11

btrfs send and receive can be used to transfer terabytes of data, but these commands don't produce helpful progress output (even with -v). How can I check if they succeeded?

For example, if I create a new subvolume called source, write 1 GB of random data into it, and make it read-only so that it can be sent:

# btrfs subvolume create source
# head -c 1G < /dev/urandom > source/data
# btrfs property set source ro true

Then, create a copy of the new subvolume using btrfs send and receive, but interrupt the process before it completes:

# mkdir destination
# btrfs send source | btrfs receive destination
At subvol source
At subvol source
^C

btrfs subvolume list will not indicate that anything has gone wrong:

# btrfs subvolume list .
ID 1216 gen 370739 top level 5 path source
ID 1219 gen 371244 top level 5 path destination/source

The new subvolume can be browsed normally, although clearly its data is corrupt:

# exa -lT
   - ├── destination
   - │  └── source
251M │     └── random_data
   - └── source
1.1G    └── random_data

btrfs subvolume show destination/source does not warn us that the subvolume is incomplete. It does show that destination/source has a different UUID to source, and it looks as though destination/source's Received UUID will be set to source's UUID if and only if btrfs receive ran to completion.

Does the presence of the Received UUID guarantee that a subvolume created by btrfs receive is a complete and unmodified copy of the subvolume with that UUID on another filesystem?

This part of man btrfs-send suggests not, and seems to imply that using destination/source in the above example as the parent of a future snapshot of source would fail to detect and repair the corruption as well. However, I'm still not completely clear on the purpose of send -c and whether this advice also applies to send -p.

In the incremental mode (options -p and -c), previously sent snapshots that are available on both the sending and receiving side can be used to reduce the amount of information that has to be sent to reconstruct the sent snapshot on a different filesystem.

The -p <parent> option can be omitted when -c <clone-src> options are given, in which case btrfs send will determine a suitable parent from among the clone sources.

You must not specify clone sources unless you guarantee that these snapshots are exactly in the same state on both sides—both for the sender and the receiver.

From what I can tell, snap-sync, buttersink and other similar tools deal with this problem by redirecting the output of btrfs send to a series of files, and transferring them using a reliable method like rsync rather than a simple pipe. Is that the right approach to take, if I want to develop my own incremental backup solution without relying on third-party software that isn't packaged by my distro?

sjy
  • 896
  • If anyone else comes across this question and is looking at snap-sync and buttersink, currently I'm exploring btrbk, which seems like a more promising option with better documentation. – sjy Feb 29 '20 at 13:44

4 Answers4

5

TL;DR: If Received UUID and the readonly flag is set, then it's quite unlikely that something went wrong, unless carelessness or malice is involved.

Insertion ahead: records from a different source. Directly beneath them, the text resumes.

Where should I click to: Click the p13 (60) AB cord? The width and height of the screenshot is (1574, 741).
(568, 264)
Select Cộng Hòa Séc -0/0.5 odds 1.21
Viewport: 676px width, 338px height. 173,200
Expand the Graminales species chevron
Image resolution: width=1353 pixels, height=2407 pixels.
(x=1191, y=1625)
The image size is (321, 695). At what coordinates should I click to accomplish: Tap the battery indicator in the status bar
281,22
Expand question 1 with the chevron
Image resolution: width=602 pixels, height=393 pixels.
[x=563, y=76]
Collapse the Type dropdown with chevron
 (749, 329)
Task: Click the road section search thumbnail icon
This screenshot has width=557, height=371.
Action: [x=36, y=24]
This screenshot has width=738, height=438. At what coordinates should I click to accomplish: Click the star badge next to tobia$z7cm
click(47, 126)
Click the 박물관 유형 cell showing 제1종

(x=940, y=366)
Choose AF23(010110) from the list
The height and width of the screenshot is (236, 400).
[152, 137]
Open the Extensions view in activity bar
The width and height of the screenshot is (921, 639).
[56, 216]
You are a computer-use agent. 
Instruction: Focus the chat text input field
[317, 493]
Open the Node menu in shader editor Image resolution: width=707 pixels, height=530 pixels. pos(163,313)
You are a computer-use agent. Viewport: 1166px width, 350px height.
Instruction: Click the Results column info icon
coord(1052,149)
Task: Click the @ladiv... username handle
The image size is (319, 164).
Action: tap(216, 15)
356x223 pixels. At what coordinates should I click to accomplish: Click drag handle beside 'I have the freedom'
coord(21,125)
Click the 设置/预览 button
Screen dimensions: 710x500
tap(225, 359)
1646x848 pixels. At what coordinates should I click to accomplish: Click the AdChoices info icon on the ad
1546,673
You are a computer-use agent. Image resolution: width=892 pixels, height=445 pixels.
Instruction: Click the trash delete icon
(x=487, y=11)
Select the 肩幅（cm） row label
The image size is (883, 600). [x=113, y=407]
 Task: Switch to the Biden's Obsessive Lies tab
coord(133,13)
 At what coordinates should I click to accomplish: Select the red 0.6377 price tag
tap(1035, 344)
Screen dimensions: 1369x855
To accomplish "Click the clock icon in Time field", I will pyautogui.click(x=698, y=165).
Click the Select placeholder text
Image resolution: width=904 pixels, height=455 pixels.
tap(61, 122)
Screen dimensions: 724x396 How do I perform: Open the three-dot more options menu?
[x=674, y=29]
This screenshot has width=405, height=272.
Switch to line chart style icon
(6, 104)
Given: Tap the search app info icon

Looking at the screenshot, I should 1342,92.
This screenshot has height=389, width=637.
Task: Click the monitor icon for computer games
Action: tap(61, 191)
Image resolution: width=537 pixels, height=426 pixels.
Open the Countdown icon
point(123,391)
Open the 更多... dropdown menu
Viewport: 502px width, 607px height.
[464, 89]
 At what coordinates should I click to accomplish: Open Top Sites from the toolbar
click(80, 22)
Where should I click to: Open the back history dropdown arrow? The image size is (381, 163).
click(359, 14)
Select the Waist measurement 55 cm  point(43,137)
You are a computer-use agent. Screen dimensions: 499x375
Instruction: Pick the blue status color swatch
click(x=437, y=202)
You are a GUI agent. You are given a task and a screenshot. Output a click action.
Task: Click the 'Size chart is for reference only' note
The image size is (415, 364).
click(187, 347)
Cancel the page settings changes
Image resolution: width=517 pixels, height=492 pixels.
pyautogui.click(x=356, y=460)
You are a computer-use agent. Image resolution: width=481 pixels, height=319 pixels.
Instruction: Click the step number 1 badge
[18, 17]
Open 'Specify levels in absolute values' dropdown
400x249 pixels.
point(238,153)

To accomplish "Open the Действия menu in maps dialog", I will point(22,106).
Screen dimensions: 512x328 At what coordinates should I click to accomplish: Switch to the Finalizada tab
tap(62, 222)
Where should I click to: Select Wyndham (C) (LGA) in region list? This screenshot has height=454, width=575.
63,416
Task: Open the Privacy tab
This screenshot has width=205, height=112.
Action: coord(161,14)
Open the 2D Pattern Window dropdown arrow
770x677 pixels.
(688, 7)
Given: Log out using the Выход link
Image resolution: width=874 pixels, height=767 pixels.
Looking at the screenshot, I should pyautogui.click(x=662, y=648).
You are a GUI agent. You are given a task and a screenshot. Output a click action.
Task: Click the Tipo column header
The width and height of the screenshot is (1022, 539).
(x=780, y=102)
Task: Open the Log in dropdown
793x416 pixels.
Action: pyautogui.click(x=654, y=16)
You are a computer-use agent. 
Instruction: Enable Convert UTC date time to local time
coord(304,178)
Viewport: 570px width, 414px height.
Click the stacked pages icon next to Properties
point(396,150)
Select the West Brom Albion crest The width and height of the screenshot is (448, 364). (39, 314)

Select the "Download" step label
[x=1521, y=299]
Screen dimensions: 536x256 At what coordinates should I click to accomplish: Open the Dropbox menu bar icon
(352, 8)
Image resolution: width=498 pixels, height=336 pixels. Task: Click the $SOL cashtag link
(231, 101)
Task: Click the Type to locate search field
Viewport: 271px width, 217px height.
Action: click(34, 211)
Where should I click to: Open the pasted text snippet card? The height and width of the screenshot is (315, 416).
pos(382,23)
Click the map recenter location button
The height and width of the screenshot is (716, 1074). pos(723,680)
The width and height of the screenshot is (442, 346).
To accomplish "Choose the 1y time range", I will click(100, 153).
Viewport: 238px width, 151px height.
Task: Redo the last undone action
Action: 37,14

Like @timakro already said in his answer, Received UUID is not set until the transfer is complete. Neither is the readonly flag. This, combined with the fact that every command in the stream is checksumed (and that, as far as I can understand, sent metadata also includes checksums) makes it quite unlikely that you will end up with a corrupt snapshot on the receiving side with readonly and Received UUID set. If any of them are unset, btrfs will refuse to use that snapshot as a reference for a future btrfs receive.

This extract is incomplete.